PASR: Pose-Aware 3D Shape Retrieval from Occluded Single Views

arXiv cs.CV / 4/27/2026

📰 NewsIdeas & Deep AnalysisModels & Research

Key Points

  • The paper introduces PASR, a pose-aware framework for retrieving 3D shapes from a single, potentially occluded image.
  • PASR formulates retrieval as a feature-level analysis-by-synthesis problem, distilling knowledge from the 2D foundation model DINOv3 into a 3D encoder.
  • During inference, it uses test-time optimization to jointly search for the best shape and pose by reconstructing patch-level 2D feature maps from the input image.
  • The method is designed to be robust to partial occlusions and to better capture fine-grained geometric details, outperforming prior approaches on both clean and occluded benchmarks.
  • PASR also supports multiple tasks in one framework, delivering strong shape retrieval along with competitive pose estimation and category classification.

Abstract

Single-view 3D shape retrieval is a fundamental yet challenging task that is increasingly important with the growth of available 3D data. Existing approaches largely fall into two categories: those using contrastive learning to map point cloud features into existing vision-language spaces and those that learn a common embedding space for 2D images and 3D shapes. However, these feed-forward, holistic alignments are often difficult to interpret, which in turn limits their robustness and generalization to real-world applications.
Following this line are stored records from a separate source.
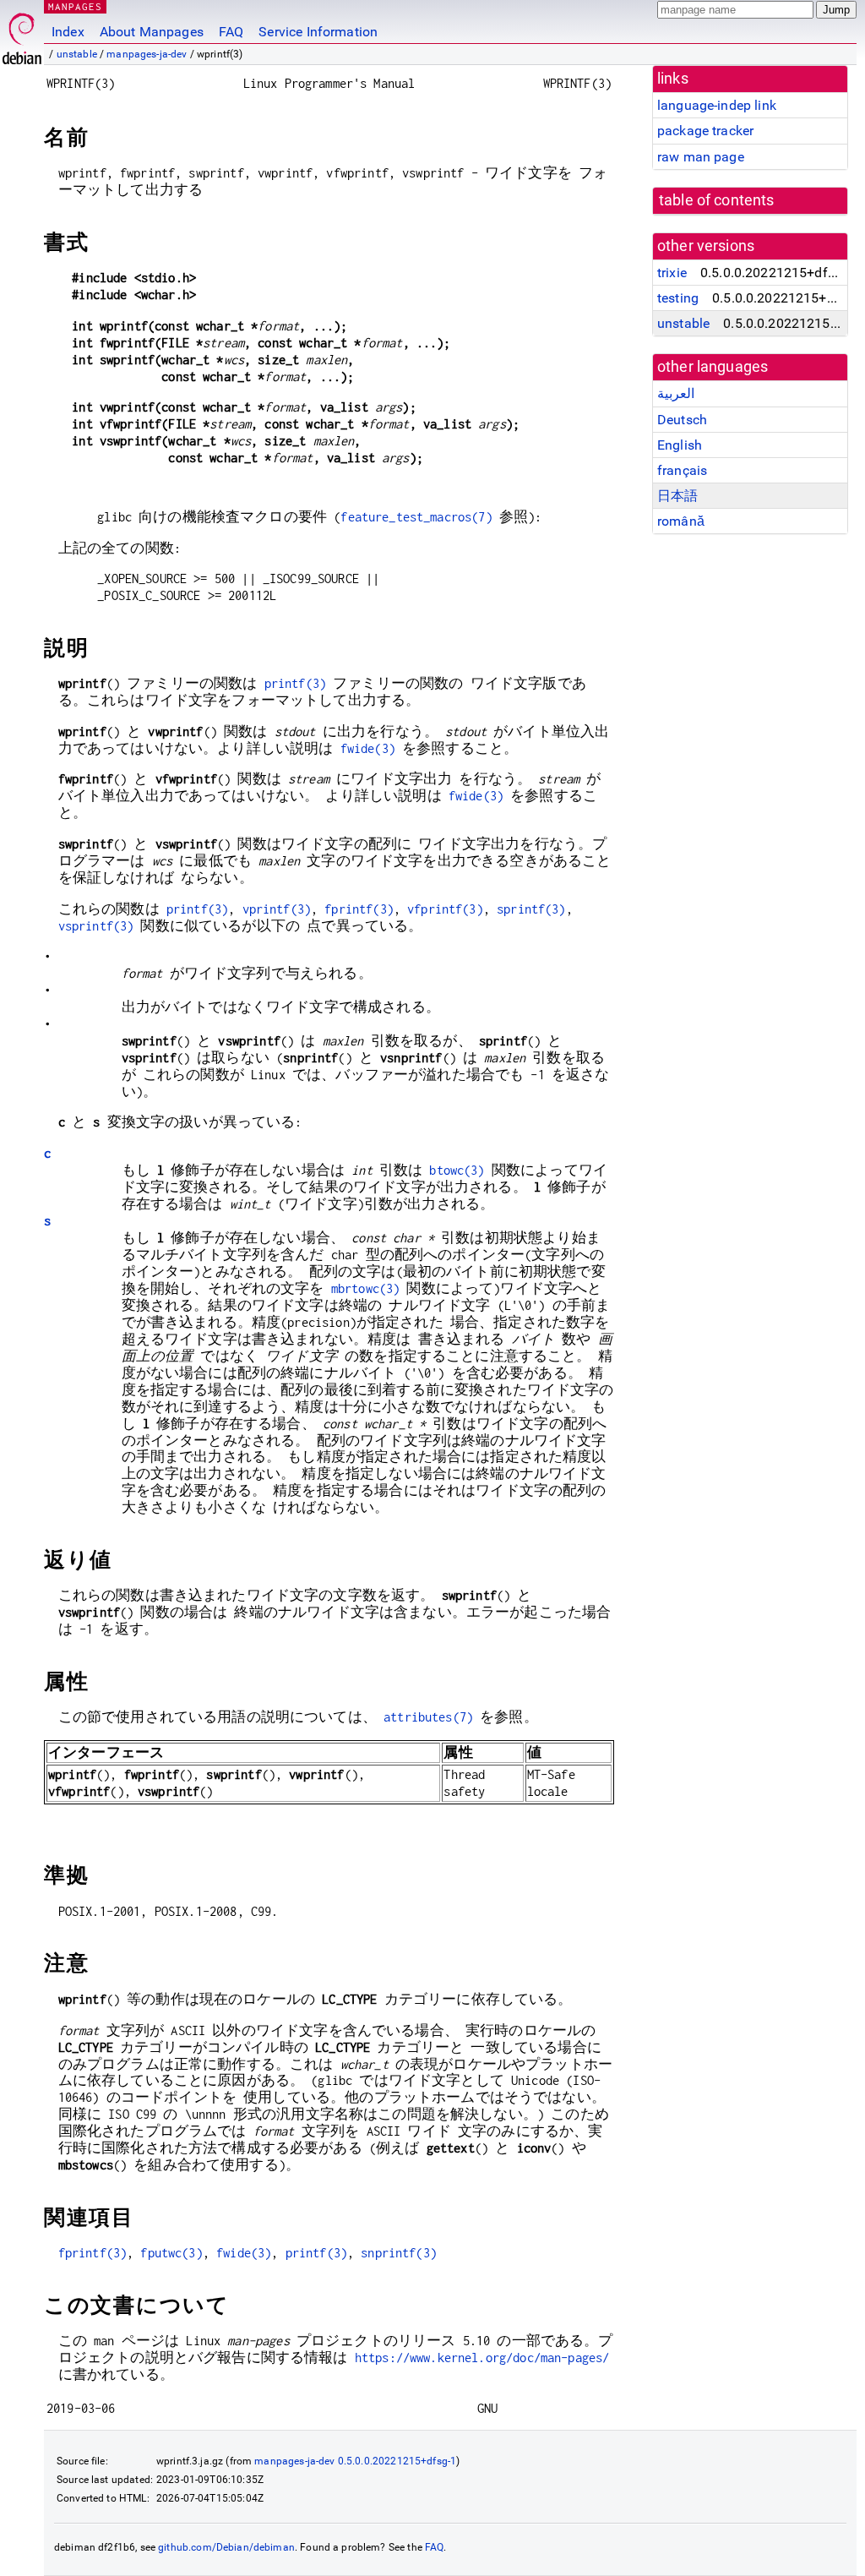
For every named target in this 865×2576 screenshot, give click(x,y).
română (681, 521)
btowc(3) (456, 1170)
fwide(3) (367, 748)
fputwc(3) (171, 2253)
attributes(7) (428, 1717)
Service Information (318, 32)
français (682, 470)
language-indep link (716, 105)
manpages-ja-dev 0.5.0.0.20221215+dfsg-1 (355, 2461)
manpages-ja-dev (146, 54)
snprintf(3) (399, 2253)
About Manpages (152, 32)
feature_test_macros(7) (416, 517)
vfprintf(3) (445, 909)
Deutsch (682, 420)
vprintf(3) (277, 909)
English (679, 445)
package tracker (705, 131)
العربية (675, 393)
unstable (77, 54)
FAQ (231, 32)
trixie (672, 273)
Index (68, 32)
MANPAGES (75, 6)
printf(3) (295, 683)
To address this problem, we propose Pose-Aware 3D Shape Retrieval (PASR), a framework that formulates retrieval as a feature-level analysis-by-synthesis problem by distilling knowledge from a 2D foundation model (DINOv3) into a 3D encoder. By aligning pose-conditioned 3D projections with 2D feature maps, our method bridges the gap between real-world images and synthetic meshes. During inference, PASR performs a test-time optimization via analysis-by-synthesis, jointly searching for the shape and pose that best reconstruct the patch-level feature map of the input image. This synthesis-based optimization is inherently robust to partial occlusion and sensitive to fine-grained geometric details. PASR substantially outperforms existing methods on both clean and occluded 3D shape retrieval datasets by a wide margin. Additionally, PASR demonstrates strong multi-task capabilities, achieving robust shape retrieval, competitive pose estimation, and accurate category classification within a single framework.